Favorite Character: It’s Gavin and Jessica.

Favorite Scene: This time it would be the horseback ride that Gavin took Travis on.

Favorite Quote: I really couldn’t find one. That’s not very common in a Dean Koontz book.

Conclusion: This is a difficult book to get through, though it is necessary to read if you are interested in seeing Jane’s war to the end.

John Grisham’s Theodore Boone Kid Lawyer-Theodore Boone 1

Overview: Theodore Boone is around the law enforcement and judicial world quite a bit. Part of it is the fact that both of his parents are lawyers. The rest of it is just Theodore’s dream job. When he finds a surprise witness to a murder case, what is he to do? Keep the witness’s secret and let an injustice be done? Or try to keep both the law, and his integrity in tact?

Story Telling: This is a middle-grade mystery.

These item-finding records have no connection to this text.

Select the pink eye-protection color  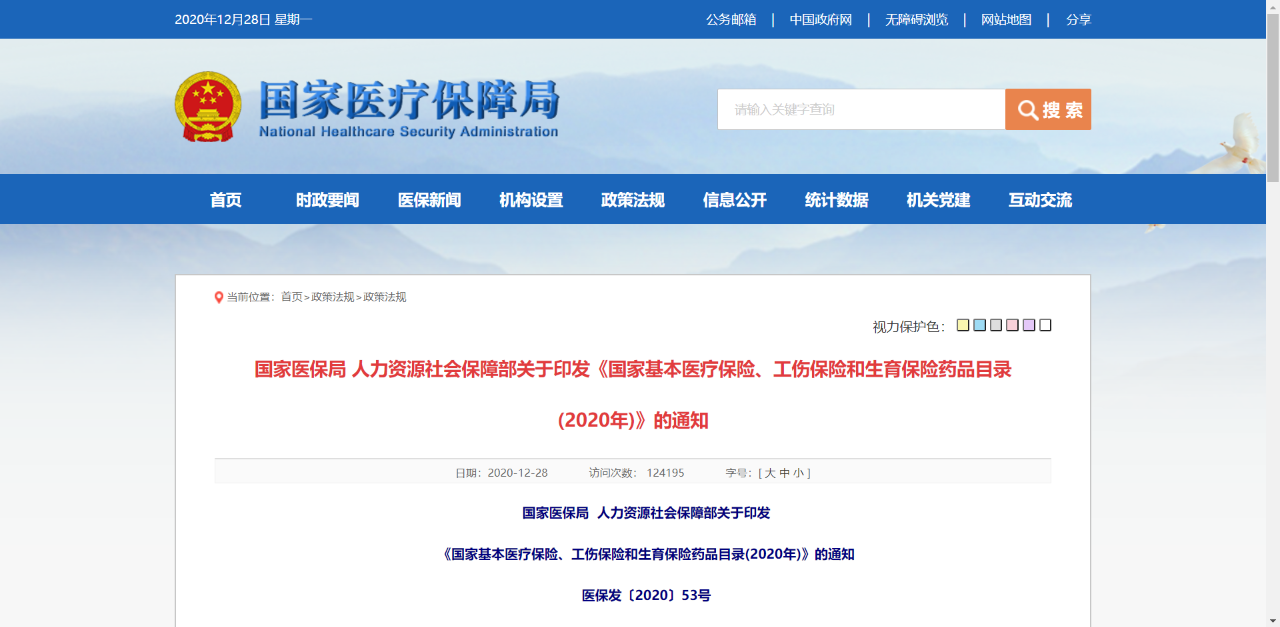[x=1012, y=325]
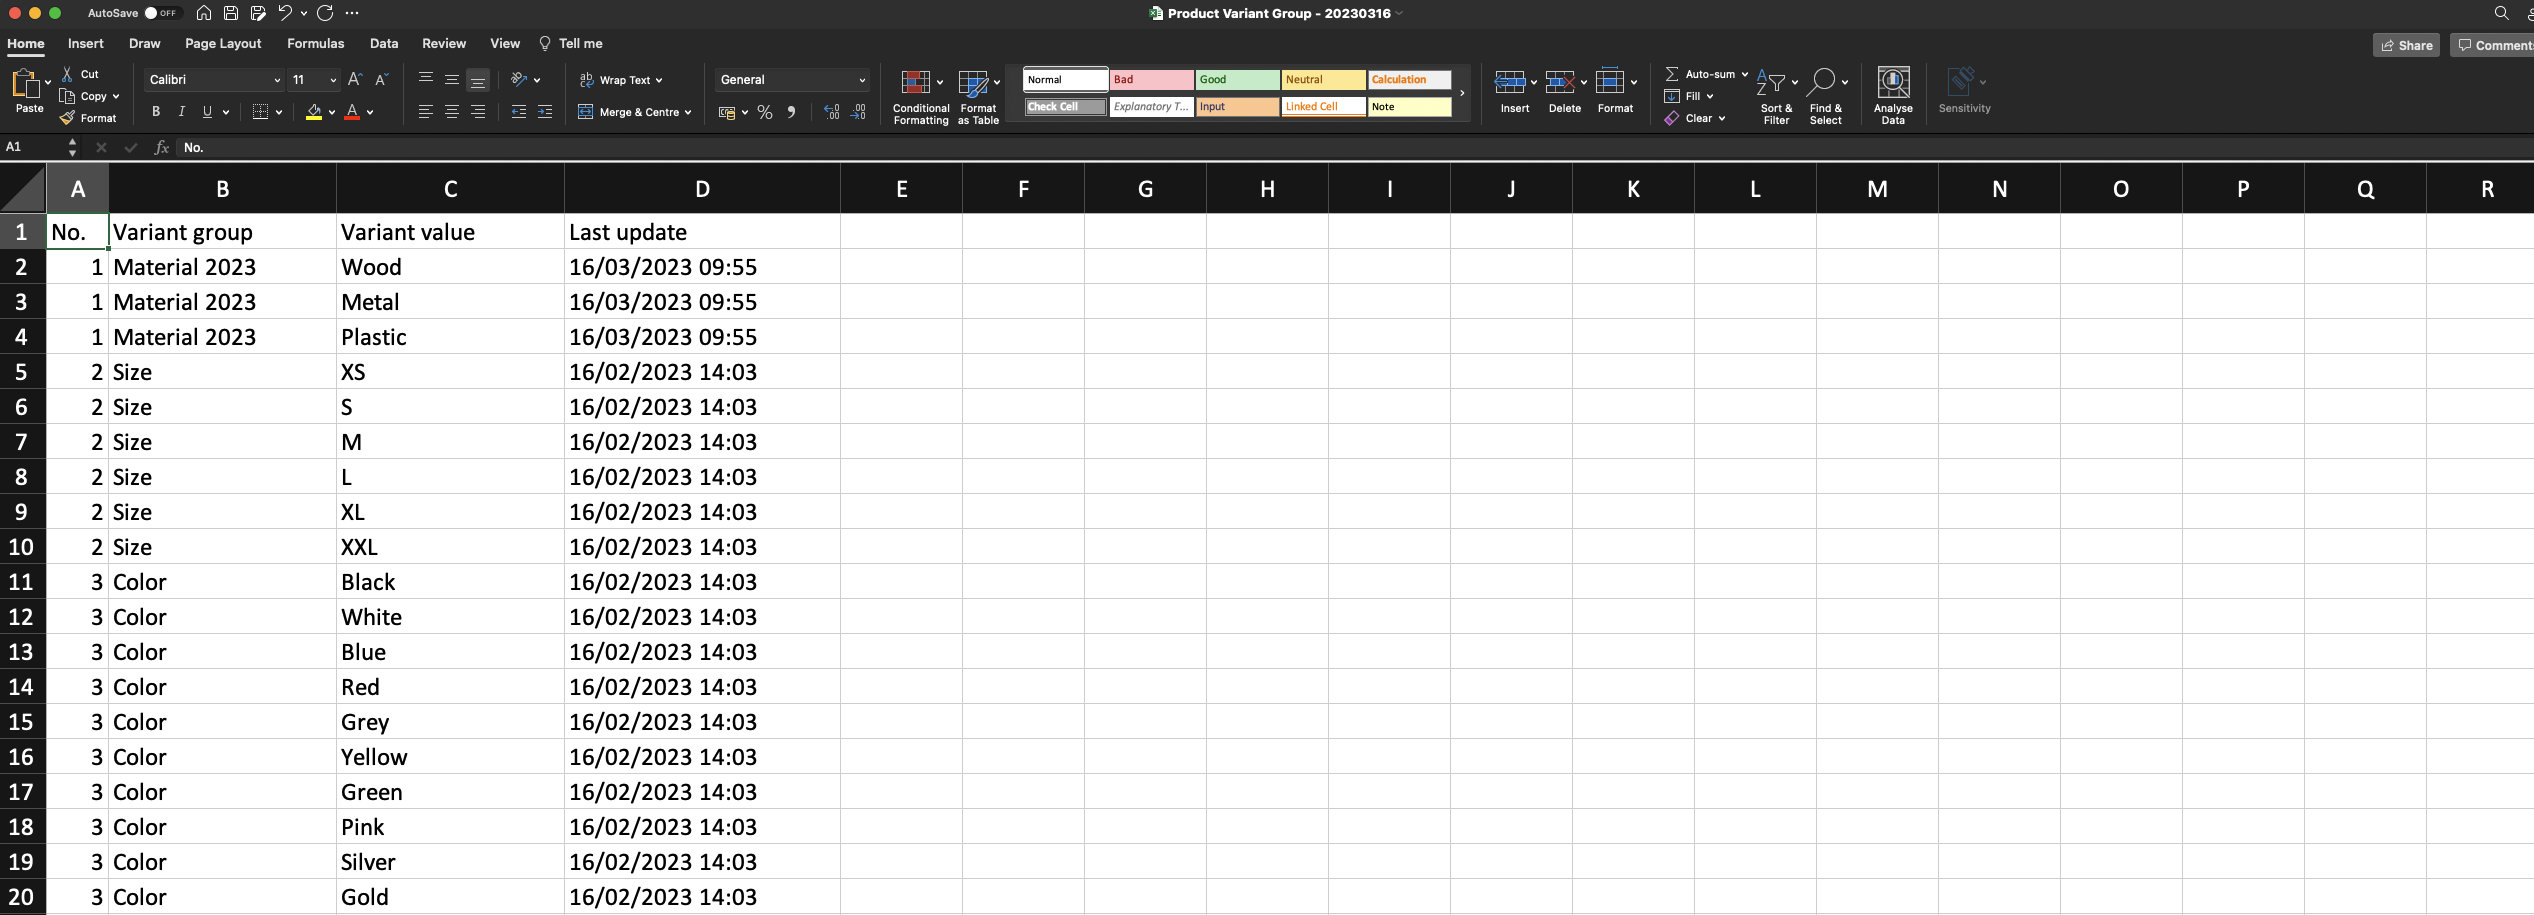2534x915 pixels.
Task: Click the Format Painter brush icon
Action: point(68,118)
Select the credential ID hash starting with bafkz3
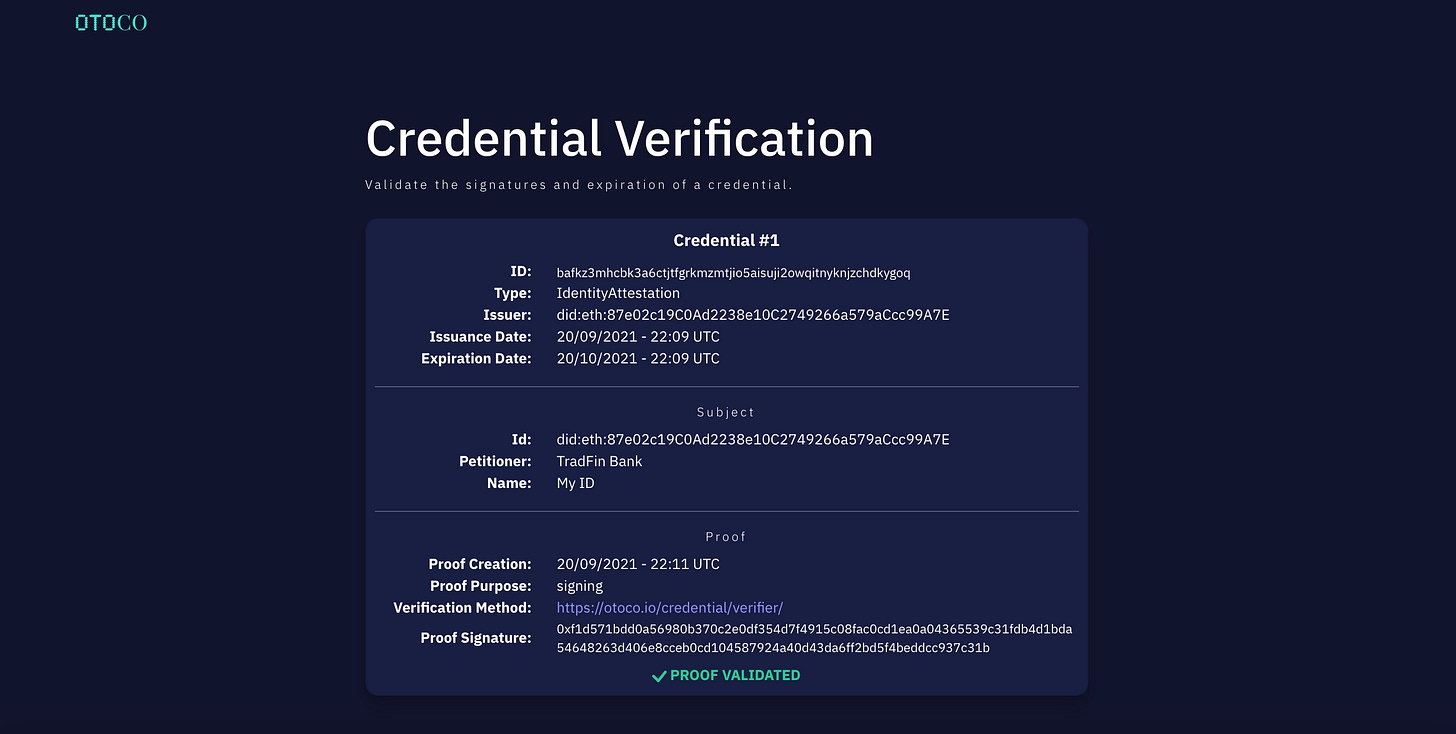This screenshot has height=734, width=1456. [733, 273]
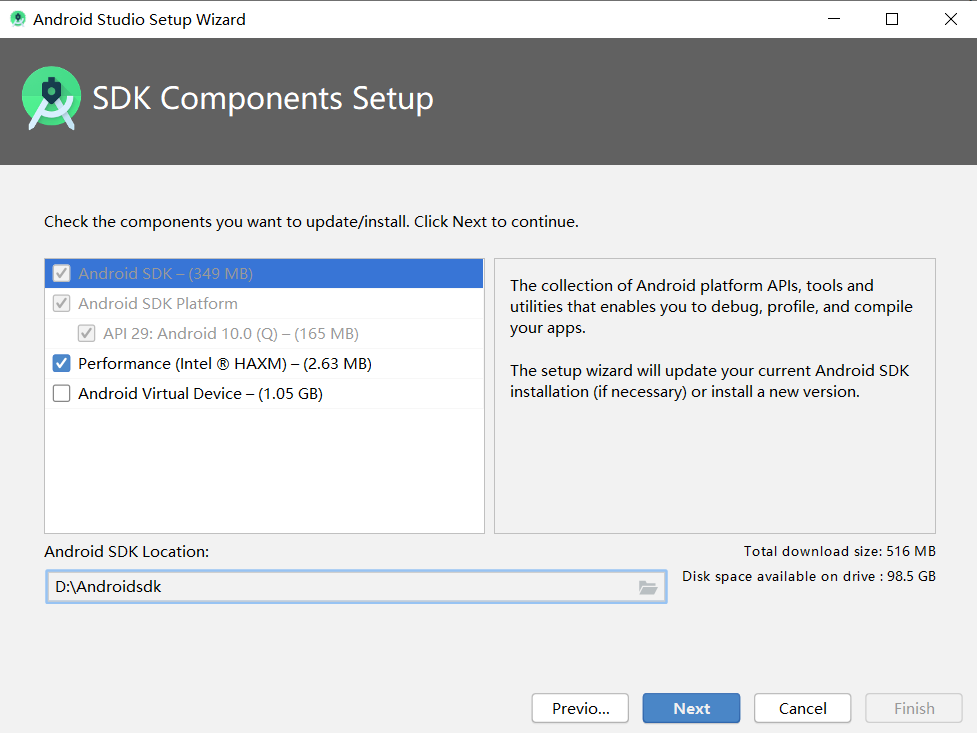The width and height of the screenshot is (977, 733).
Task: Select the Performance (Intel HAXM) list item
Action: [264, 363]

Dislikes: This is a pet-peeve of mine. But, why are illegal/undocumented immigrants always shown as the underdog working towards a dream/better life? Honestly it’s the equivalent of saying that a trespasser in your home just wants to enjoy your company. The odds aren’t really in you favor either way.

Likes: Theodore did try to do the right thing.

Conclusion: This is one that should be read as a family. This way, you can discuss the finer points of the case with your young lawyer in the making.

Lee Child’s A Wanted Man-Jack Reacher 17

Overview: All Jack wants to do is head for Virginia. Was that too much to ask? Apparently so, because he was picked up by a group of three similarly dressed individuals. Coincidently, there was a violent murder not too far away. Well, Virginia can wait for a bit. As it is, Jack does enjoy a good puzzle. But, will his traveling companions agree with his sentiments?

Story Telling: We have another thriller from Mr. Child.

Dislikes: It’s what the FBI did to Sheriff Victor Goodman. That was so wrong. One could even call it evil. But, what else do you expect from those who no longer are concerned with supporting our Constitution?

Also, it appears as if Mr. Child decided to push his beliefs about what happens at the time of death. In my opinion, if your story isn’t about ghosts or the afterlife, leave the transpiring at the time of death from another’s point-of-view.

Likes: Reacher did not quit when Karen needed his help.

And Victor Goodman is one of the good ole boy sheriffs with a fascination with note-taking.

Julia Sorenson does have a healthy suspicion of all of those involved with or in her cases.

Favorite Character: Victor Goodman was the best guy in the whole book.

Favorite Quote: When referring to Sheriff Goodman: “He was a nice man. A good man, like his name.”

Favorite Scene: It was when Victor went looking for the eye-witness’s truck.

Conclusion: This is an okay book. While it’s an entertaining read, you need to really like Jack by the time you get to this addition to the series.

Louisa May Alcott’s Little Women-March 1

Overview: The Marches have four young girls: Meg-16, Jo-15, Beth-13, and Amy-probably 11. With each of them having a particular personality type, and them living in the middle of the Civil War, it’s a wonder that there is such a peace in the house. How will each of these young ladies grow into womanhood? Let’s find out, shall we?

Story Telling: This will be telling the age of this poor book, but we have a book of manners, as it used to be called. Today, we just call it a classic.

Dislikes: This book does hold a special place in my heart, but sometimes the girls could be pretty nasty to each other. Honestly, destroying somebody’s property just because Momma told you no to a trip at this time, is more than just a case of immaturity.

That and Beth asked more of Jo than anyone can or should give.

Likes: The girls did try to better their corners of the world. Each one of them strove for their dreams, and weren’t easily dissuaded.

Favorite Character: It’s Jo.

Favorite Quote: It comes at the end of the girls’ experiment. “Yes, I wanted you to see how the comfort of all depends on each doing their share faithfully.”

Favorite Scene: It’s when Jo tried to throw the dinner party. In particular, when she was trying to figure out when to put the bread in to the oven.

Conclusion: This is a wonderful story. Enjoy it with your young ones, or just as a way to retreat to a more peaceful era. Of course you’d have to ignore the Civil War part, though it’s not really mentioned much.